### [SOURCE TEXT]
---------------
Blockchain has the potential to profoundly transform some of the basic operation of businesses, governance and open technology projects.
From a technological standpoint, blockchain is a network oriented software implementation. It shifts the risk and responsibility of code execution and data storage from centralised machines to decentralised networks.
Three major components of blockchain technology that enabled decentralised networks are:
- Trustless Consensus of participating nodes
- Maintaining a shared truth
- Decentralised execution of programs
Trustless Consensus
(Fundamental problem of distributed computing is to achieve system reliability and integrity in the presence of faulty players)
Blockchain provides a solution for a decentralised network consensus using cryptographic hash functions. It has developed different flavours of consensus algorithms suitable for different set of problems with varied control level, latency, security and transparency:
- Proof-of-Work, reliability on intense processing power preferred majorly for highly secure networks.
- Proof-of-Stake, reliability on loyal stakeholders of the network which helps to avoid energy wastage.
- Designated Signatories, considered for performant networks with strict access controls.
- Permissioned, suitable for enterprise solutions and standardisation of sectoral accounting.
- Permissionless, robust public projects aiding in interaction and transaction models.
Shared Truth
(Truth is the foundational element of a business)
Blockchain has introduced an innovative mechanism to preserve the provenance of digitally shared truth with a system of chronologically chained blocks holding transactional information which always refers to the previous block.
Major three innovative implementations that bring a secured shared truth to life are:
- Transaction based ledgers — makes it easy to validate the ledger data with a single point of source (agreed genesis block) and provides an additional ability to cross-verify the mutation records of the token ownership.
- Block level incentives — enables modular, open & competitive participation to keep the system secure and running.
---------------
[Stored data]

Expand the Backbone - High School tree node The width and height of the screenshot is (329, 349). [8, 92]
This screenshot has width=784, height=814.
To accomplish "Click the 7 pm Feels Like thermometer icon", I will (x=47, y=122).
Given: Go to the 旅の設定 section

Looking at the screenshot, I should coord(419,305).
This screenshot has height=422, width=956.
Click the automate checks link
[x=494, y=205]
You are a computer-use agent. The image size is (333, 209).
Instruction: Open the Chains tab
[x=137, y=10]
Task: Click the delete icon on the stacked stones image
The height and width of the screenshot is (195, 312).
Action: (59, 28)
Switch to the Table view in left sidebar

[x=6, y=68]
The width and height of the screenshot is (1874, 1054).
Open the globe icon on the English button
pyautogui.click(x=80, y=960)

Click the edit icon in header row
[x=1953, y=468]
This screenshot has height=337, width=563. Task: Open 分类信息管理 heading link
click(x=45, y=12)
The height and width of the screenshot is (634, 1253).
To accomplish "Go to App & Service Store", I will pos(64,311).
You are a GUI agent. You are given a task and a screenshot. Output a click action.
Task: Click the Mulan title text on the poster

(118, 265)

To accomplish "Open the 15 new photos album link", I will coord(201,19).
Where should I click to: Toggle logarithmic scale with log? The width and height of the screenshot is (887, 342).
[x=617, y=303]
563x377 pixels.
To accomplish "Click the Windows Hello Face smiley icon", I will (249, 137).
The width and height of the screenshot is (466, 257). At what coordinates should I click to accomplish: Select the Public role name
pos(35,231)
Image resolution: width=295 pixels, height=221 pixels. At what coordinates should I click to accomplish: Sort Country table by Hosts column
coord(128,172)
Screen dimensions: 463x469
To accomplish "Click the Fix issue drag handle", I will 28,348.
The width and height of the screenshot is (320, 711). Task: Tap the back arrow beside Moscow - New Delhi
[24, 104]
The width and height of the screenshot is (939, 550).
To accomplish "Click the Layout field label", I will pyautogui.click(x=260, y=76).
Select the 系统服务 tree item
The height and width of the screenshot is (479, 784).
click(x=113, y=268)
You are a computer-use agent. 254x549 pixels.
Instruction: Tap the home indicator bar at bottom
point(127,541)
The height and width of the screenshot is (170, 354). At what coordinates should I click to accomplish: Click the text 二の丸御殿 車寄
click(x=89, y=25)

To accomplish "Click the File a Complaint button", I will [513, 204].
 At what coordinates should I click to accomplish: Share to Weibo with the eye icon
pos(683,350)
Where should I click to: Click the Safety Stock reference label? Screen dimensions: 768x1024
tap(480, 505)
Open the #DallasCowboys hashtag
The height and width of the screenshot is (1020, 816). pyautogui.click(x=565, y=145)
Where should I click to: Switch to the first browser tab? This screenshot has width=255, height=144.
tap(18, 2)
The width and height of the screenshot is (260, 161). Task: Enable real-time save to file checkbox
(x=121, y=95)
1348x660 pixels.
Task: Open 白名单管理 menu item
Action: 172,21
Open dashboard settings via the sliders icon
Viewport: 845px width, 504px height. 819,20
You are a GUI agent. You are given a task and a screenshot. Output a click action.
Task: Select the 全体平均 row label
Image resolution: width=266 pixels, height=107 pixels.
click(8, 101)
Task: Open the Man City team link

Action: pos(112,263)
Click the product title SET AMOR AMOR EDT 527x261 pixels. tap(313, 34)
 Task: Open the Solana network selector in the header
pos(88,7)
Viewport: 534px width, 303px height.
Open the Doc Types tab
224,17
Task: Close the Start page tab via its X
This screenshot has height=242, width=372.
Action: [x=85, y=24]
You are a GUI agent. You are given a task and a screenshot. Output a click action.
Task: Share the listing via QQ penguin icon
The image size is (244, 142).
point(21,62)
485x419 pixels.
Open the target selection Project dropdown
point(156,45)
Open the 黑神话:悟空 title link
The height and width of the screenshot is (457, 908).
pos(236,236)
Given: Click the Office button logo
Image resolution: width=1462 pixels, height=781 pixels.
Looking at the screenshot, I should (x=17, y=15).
---------------
### [TASK LIST]
(1) Rewrite the paragraph of the blockchain text that begins "From a technological standpoint" in a single shorter sentence that keeps its main facts.
(2) Continue the blockchain text, picking up right after its final sentence.

### [ANSWERS FOR THE TASKS]
(1) Technologically, blockchain is network-oriented software that moves the risk and responsibility of running code and storing data from centralized machines to decentralized networks.

(2)
- Immutability and block confirmations — back referencing the previous blocks keeps adding security layers with each block confirmed by the network and makes it practically impossible to reverse engineer or alter the metadata inside these blocks.
With the combination of these technologies, the blockchain achieves a secure, transparent, immutable, repository of truth, designed to be highly resistant to outages, manipulation, and unnecessary complexity.
Some of the possible applications of shared truth:
- Wealth ownership
- Identity ownership
- Voting rights
- Health records
- Intellectual Property rights
- Birth and Marriage records
Decentralised Execution
(Decentralisation orchestration of code execution is the key to efficiency and performance of an application)
Apart from ledger keeping, blockchain also introduced a new way to orchestrate open and decentralised execution of computer programs. Key technology behind this could be:
- Scripting Capabilities — standardised assembly code language with mutual agreement of nodes on the scope of logics which help to design complex acceptable transactions.
- Smart Contracts — autonomous software code that can help in building large scale business logics running with independence.
- Autonomicity and Oracles — Independence in software execution enables complete autonomicity in data and decision making. Further with the help of oracle networks (autonomous hardware collecting data points on incentive model) we are about to witness a completely autonomous industrial scale systems.